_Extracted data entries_
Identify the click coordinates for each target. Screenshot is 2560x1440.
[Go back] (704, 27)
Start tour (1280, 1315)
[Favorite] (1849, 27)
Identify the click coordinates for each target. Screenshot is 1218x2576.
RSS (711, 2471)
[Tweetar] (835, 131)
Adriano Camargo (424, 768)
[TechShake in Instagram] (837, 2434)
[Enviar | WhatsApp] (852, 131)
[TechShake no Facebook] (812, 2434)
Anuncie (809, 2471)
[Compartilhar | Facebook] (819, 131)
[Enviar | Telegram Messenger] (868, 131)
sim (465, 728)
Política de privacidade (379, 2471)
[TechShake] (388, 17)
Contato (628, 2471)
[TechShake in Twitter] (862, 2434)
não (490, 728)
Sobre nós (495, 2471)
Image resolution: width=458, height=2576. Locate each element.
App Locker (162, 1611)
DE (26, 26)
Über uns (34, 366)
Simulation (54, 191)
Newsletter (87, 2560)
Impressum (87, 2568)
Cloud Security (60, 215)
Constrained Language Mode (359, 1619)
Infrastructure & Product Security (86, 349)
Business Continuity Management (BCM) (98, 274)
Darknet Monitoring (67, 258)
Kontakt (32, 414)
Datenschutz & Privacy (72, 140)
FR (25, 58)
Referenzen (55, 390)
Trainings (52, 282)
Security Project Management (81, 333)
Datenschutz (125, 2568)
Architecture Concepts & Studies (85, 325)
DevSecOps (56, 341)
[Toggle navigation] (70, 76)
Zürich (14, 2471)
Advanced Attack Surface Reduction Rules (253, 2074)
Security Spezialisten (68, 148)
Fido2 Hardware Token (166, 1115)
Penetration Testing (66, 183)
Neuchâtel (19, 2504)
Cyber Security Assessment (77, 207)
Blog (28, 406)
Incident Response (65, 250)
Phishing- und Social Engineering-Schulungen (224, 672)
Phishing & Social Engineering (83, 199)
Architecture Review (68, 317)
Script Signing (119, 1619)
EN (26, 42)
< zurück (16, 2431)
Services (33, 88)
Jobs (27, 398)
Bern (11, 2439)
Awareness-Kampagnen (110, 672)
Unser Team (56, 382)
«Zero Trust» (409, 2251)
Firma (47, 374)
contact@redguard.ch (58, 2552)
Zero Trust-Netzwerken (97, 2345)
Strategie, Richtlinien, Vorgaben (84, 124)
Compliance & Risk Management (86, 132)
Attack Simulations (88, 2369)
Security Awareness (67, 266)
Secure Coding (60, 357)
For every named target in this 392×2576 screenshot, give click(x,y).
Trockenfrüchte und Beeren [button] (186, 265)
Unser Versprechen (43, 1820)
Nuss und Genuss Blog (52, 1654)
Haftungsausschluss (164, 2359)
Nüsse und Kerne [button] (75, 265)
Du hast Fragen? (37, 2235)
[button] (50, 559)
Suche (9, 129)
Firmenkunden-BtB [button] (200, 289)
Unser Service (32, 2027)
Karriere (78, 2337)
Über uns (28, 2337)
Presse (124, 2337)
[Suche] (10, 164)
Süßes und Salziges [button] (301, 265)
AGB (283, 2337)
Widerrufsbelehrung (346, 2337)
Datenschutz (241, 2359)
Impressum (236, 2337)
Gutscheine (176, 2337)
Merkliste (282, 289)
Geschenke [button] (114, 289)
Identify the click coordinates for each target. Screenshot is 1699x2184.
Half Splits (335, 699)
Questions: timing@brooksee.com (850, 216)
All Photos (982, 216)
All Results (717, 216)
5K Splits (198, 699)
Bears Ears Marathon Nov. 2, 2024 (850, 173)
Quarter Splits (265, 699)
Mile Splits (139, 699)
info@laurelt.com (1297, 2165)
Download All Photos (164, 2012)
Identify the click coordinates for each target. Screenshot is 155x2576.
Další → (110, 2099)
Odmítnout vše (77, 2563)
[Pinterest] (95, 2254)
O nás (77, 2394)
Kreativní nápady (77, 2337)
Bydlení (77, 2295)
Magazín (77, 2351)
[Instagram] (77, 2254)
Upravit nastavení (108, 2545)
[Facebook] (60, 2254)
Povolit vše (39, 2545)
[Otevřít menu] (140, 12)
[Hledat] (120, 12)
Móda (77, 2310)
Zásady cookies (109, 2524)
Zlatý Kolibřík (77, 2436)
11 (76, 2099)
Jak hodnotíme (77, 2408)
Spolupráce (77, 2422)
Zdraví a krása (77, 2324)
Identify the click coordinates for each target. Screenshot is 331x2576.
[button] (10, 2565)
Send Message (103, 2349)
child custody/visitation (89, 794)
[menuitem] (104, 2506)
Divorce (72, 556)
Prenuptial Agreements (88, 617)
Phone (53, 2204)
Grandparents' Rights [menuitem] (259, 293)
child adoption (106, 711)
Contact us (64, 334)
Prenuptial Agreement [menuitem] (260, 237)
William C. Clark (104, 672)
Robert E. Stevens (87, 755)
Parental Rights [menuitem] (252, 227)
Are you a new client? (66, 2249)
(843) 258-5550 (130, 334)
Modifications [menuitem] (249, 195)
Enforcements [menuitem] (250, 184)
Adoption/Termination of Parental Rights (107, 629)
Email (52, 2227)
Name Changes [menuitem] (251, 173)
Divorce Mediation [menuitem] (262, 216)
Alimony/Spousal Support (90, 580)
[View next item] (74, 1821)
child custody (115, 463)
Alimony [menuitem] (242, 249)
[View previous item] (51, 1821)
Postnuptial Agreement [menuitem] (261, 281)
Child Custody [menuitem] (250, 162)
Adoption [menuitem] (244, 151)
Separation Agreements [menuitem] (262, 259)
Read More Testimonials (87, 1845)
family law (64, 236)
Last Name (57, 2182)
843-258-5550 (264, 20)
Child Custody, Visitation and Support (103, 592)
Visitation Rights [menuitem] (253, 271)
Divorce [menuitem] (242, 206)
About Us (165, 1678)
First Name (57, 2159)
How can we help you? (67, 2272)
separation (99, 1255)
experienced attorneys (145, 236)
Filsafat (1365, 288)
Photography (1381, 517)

_Task item_
One number only, please: the count of lines in the data that hold the word "Parental".

_Completed task_
2